Enunciado: Reescreva todo o material, do início até a linha que contém "Action: click(x=266, y=191)", trocando "Open" por "Show" e mantendo todo o resto igual. Deixe as imagens de fora da resposta.

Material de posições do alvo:
____________________

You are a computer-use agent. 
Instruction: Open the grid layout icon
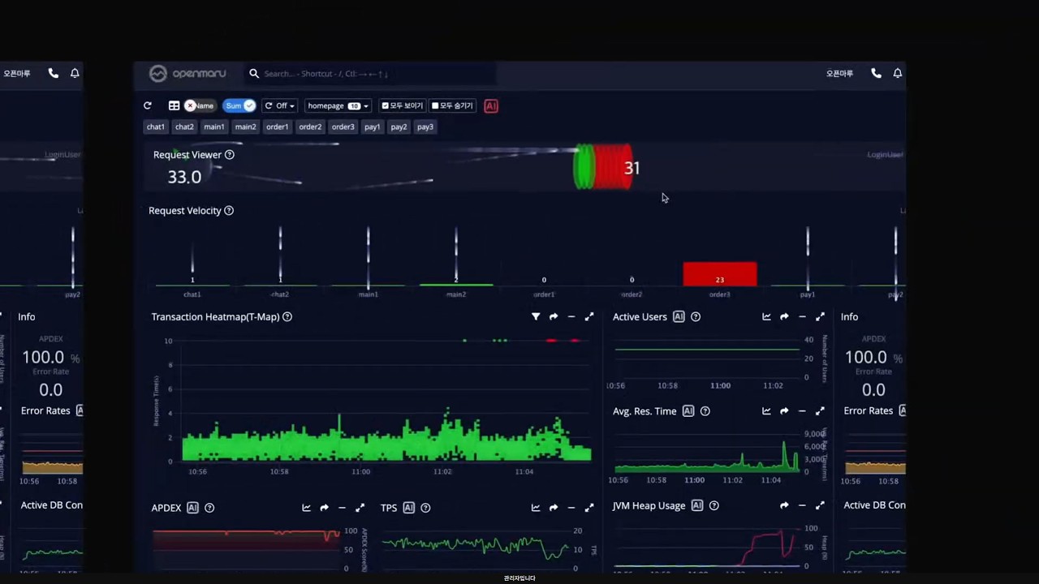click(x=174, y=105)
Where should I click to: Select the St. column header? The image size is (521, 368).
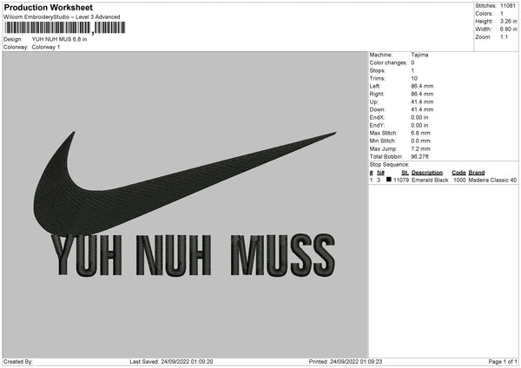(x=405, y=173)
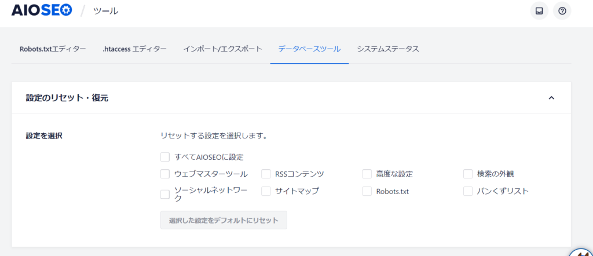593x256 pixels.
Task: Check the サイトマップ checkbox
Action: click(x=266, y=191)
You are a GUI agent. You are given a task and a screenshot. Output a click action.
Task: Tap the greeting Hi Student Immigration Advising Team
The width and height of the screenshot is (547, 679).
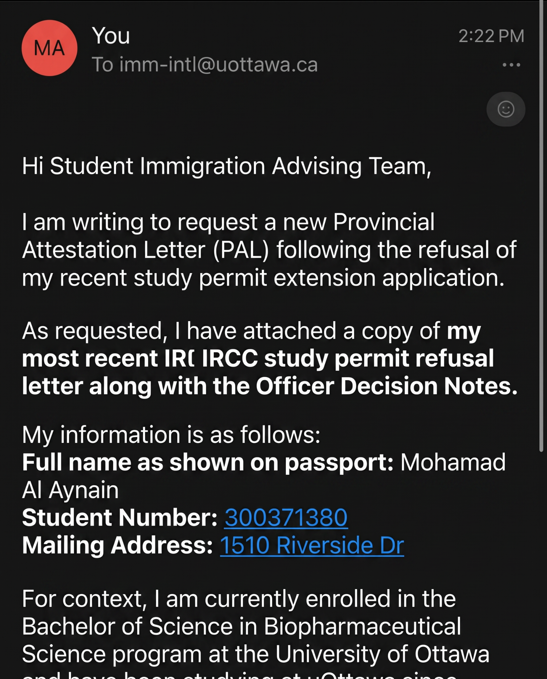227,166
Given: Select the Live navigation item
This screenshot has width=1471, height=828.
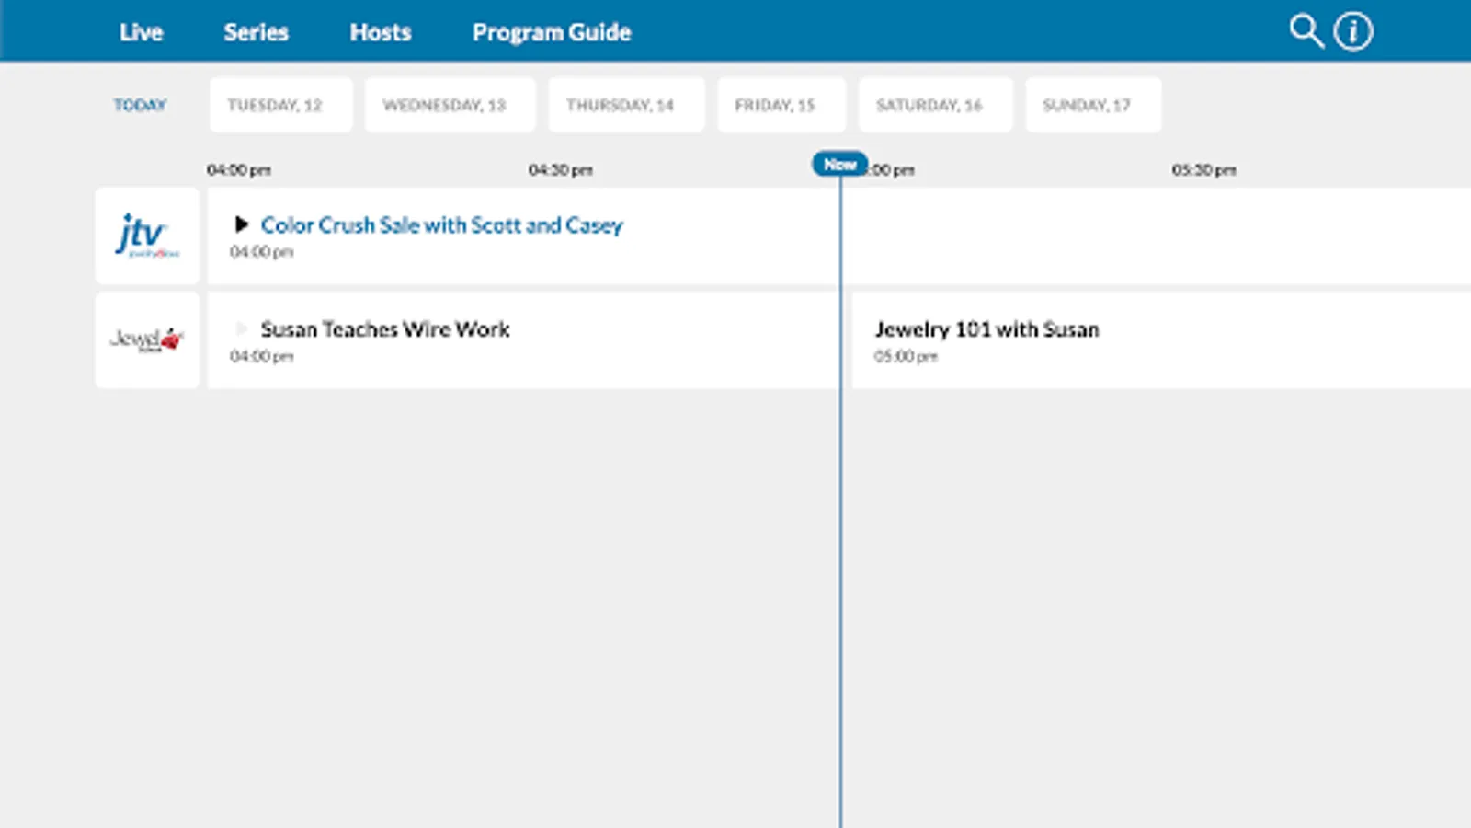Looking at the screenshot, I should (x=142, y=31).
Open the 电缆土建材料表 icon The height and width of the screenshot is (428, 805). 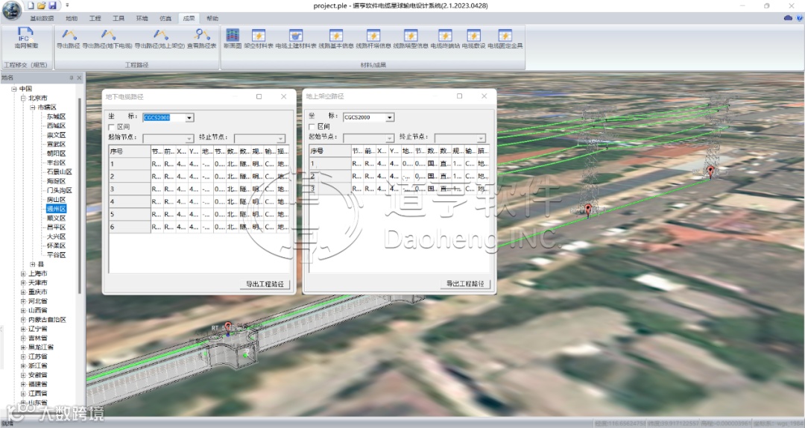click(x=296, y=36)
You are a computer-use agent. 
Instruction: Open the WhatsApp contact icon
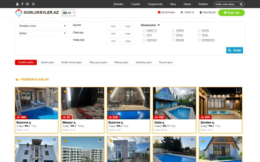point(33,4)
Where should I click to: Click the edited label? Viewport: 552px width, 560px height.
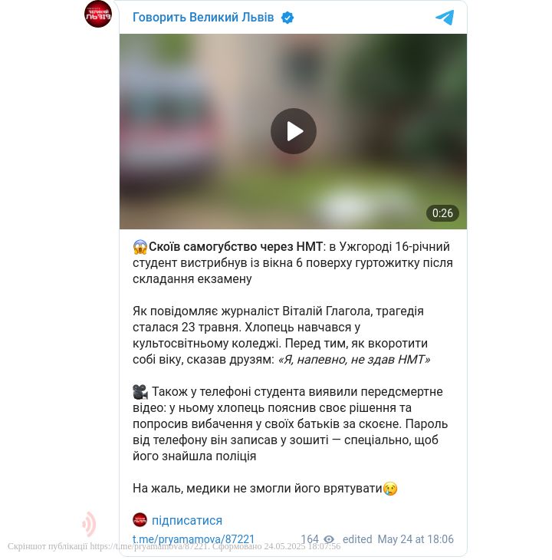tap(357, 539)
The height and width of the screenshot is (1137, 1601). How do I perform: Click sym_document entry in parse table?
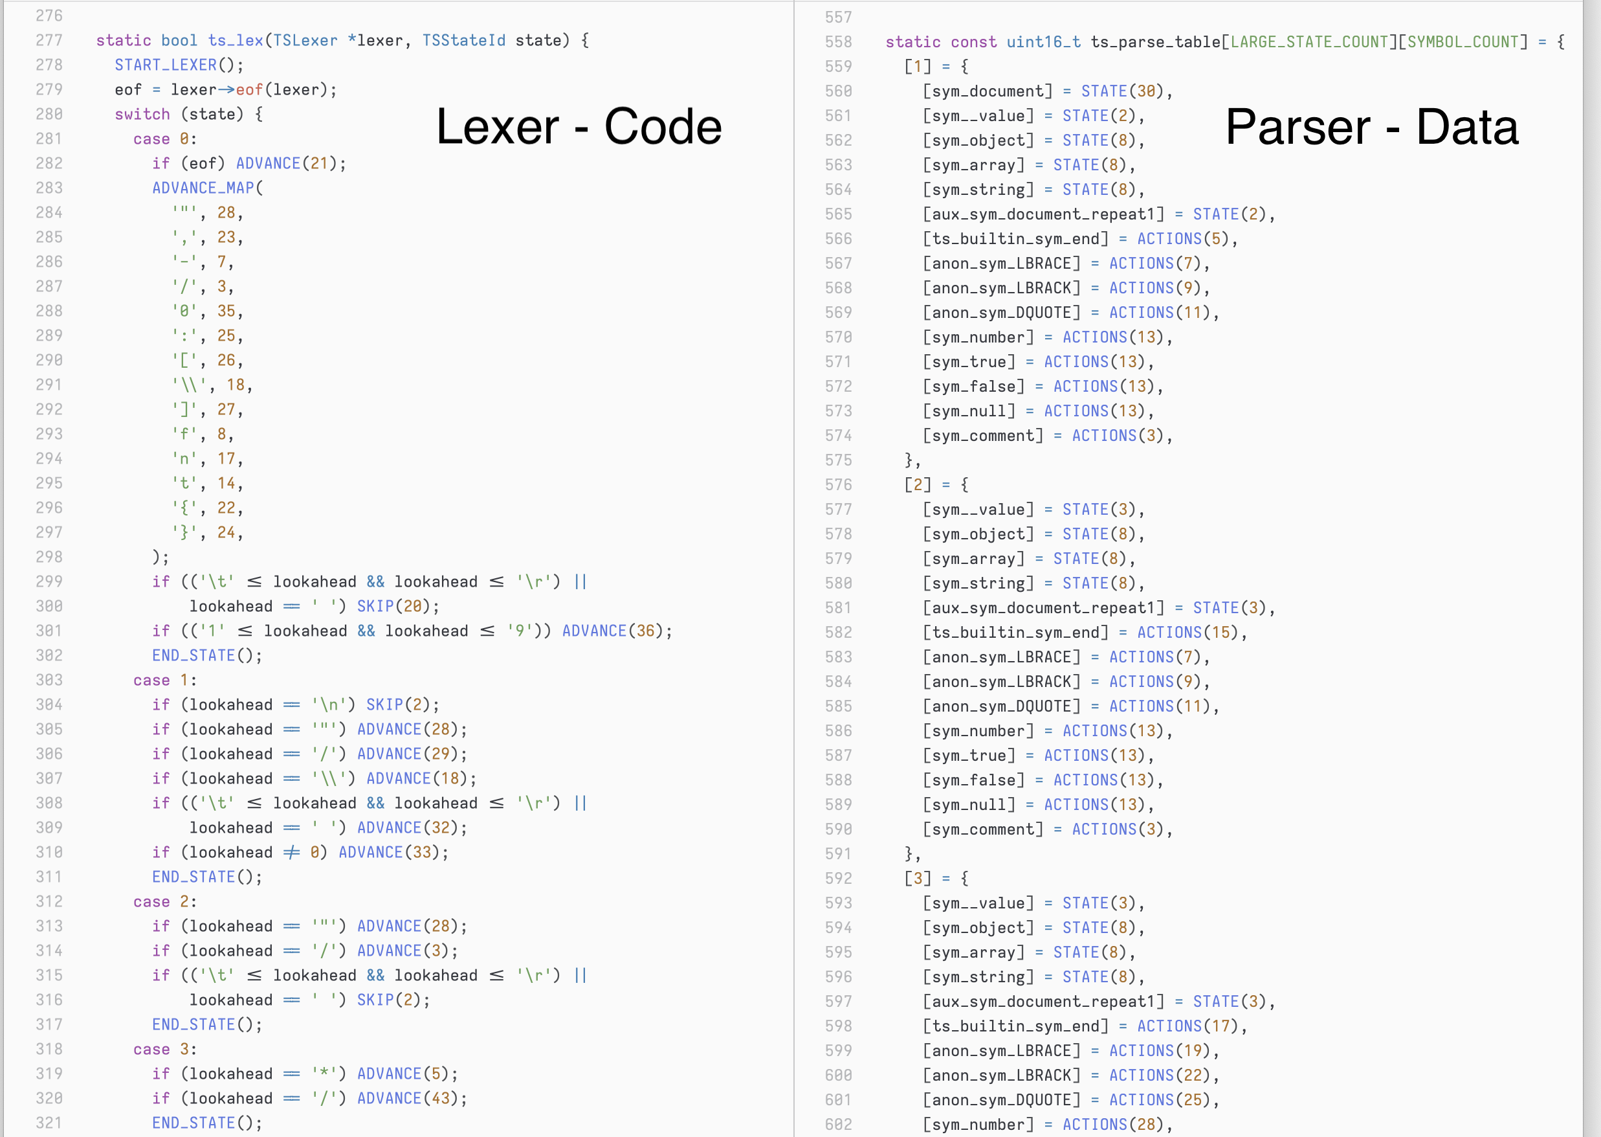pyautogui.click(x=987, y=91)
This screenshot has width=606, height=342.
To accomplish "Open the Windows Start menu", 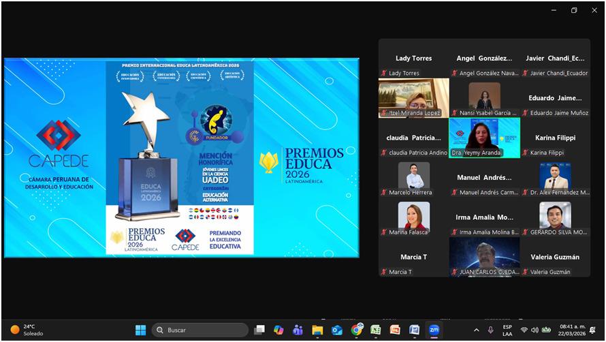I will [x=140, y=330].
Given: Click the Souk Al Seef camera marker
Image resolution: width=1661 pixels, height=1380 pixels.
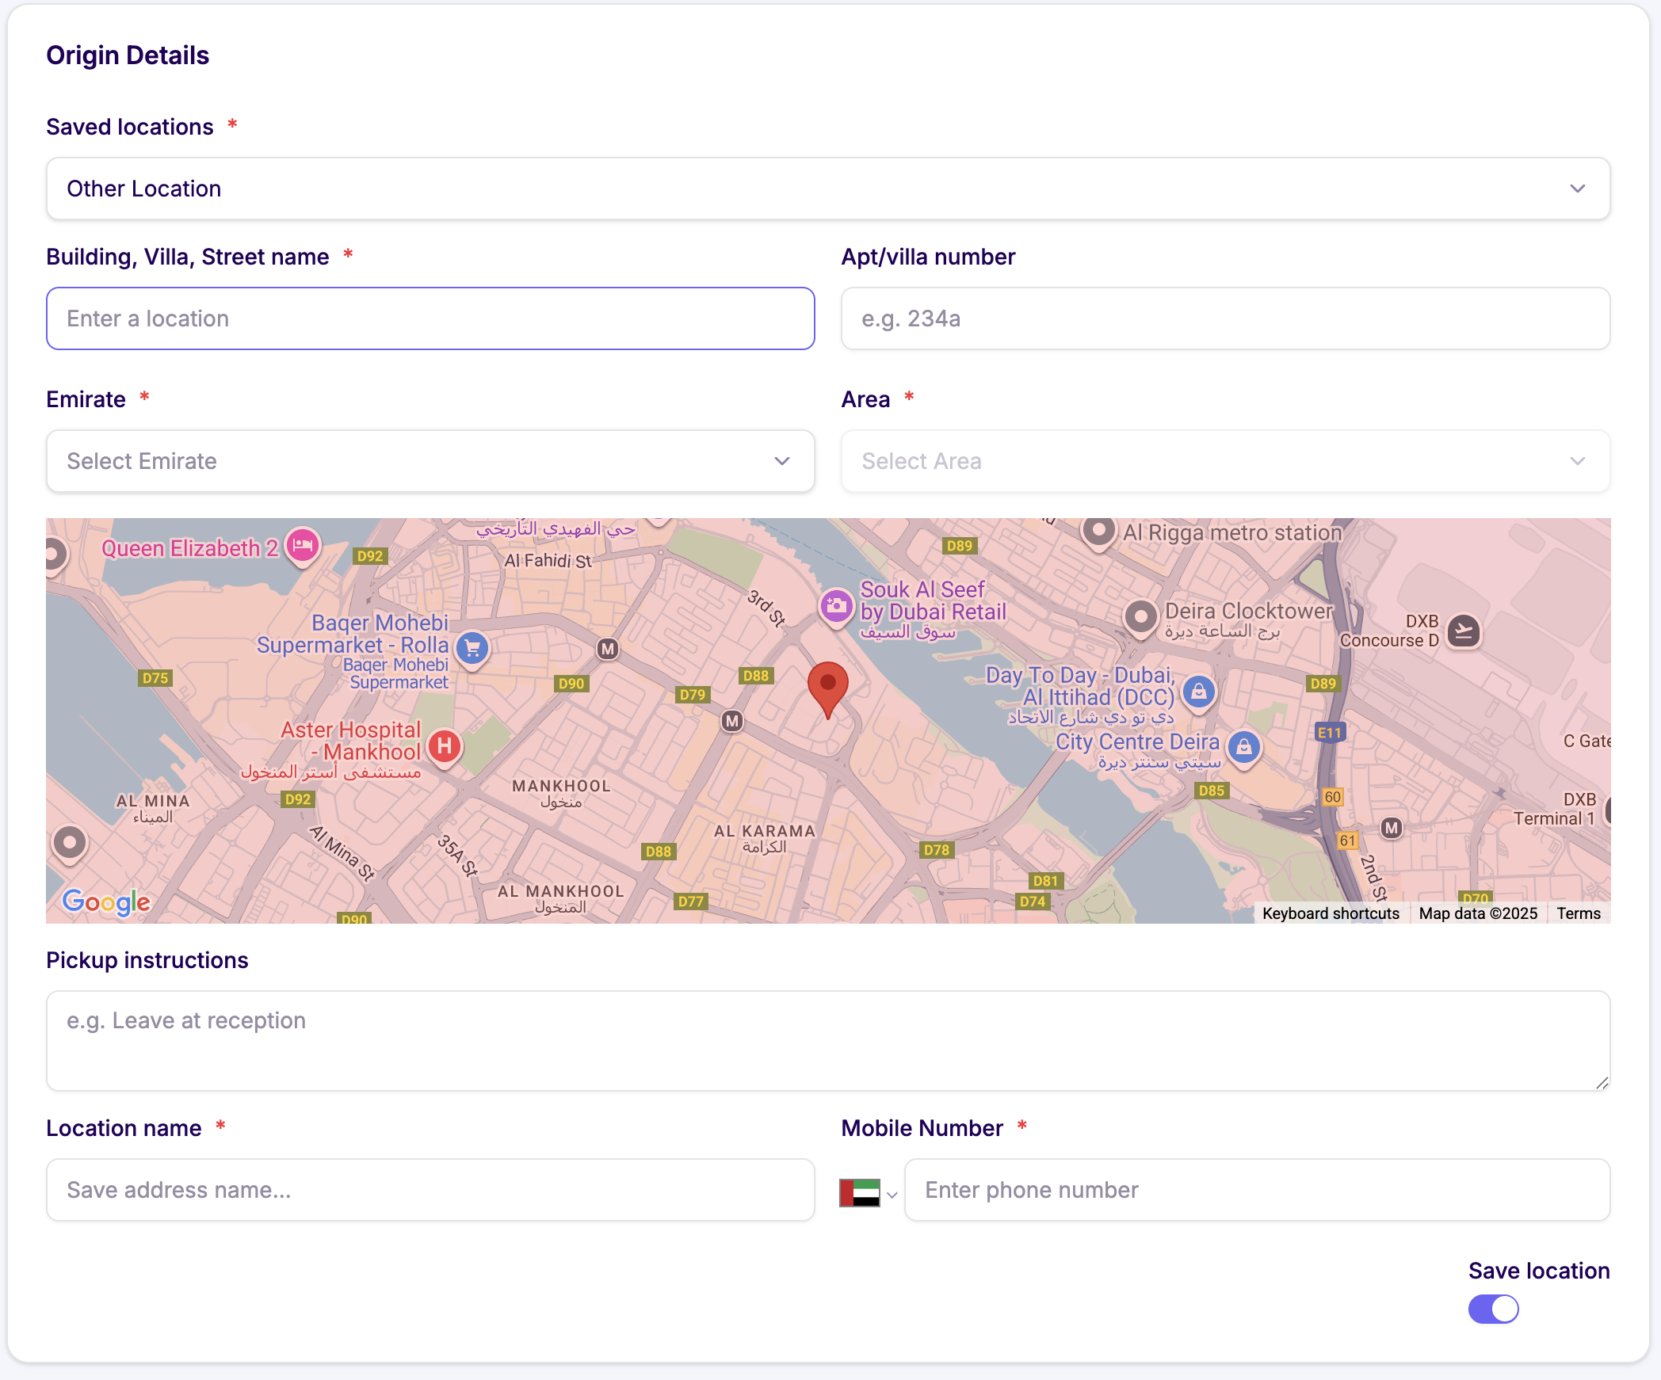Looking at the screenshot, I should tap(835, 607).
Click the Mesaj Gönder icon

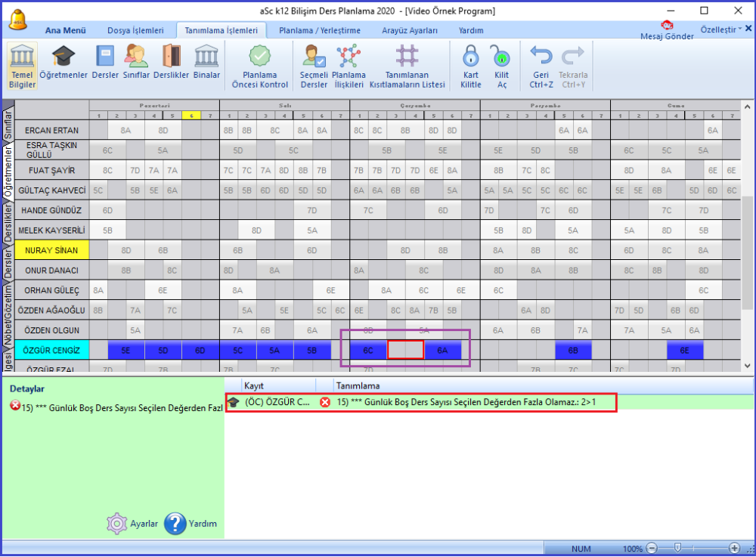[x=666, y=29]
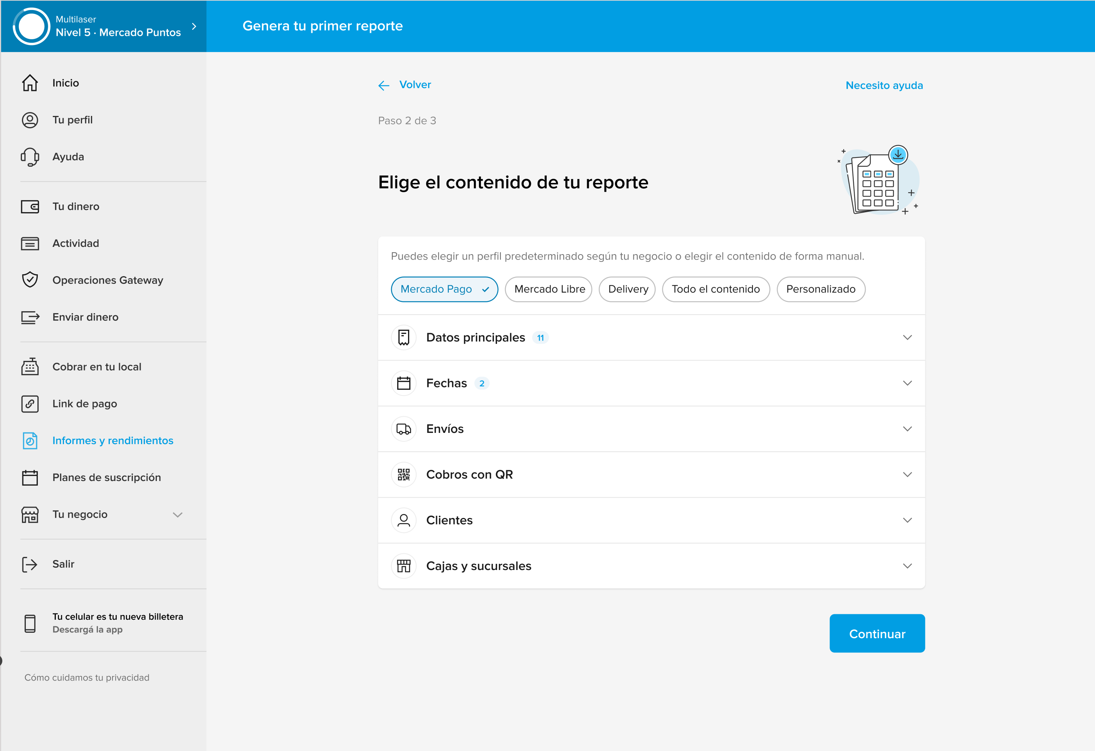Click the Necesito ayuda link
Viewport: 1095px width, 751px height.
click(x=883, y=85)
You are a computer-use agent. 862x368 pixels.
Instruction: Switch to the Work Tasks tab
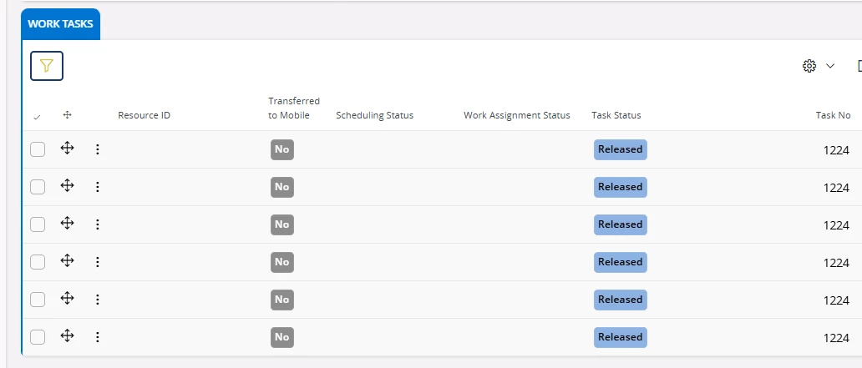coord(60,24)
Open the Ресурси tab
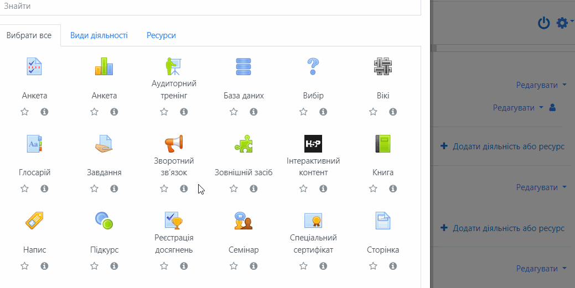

____________________

Solução detalhada:
You are a computer-use agent. 
Instruction: Show the grid layout icon
click(x=174, y=105)
Where should I click to: Select the St. column header? The image size is (521, 368).
(x=405, y=173)
593x256 pixels.
Task: Check the サイトマップ checkbox
Action: click(x=266, y=191)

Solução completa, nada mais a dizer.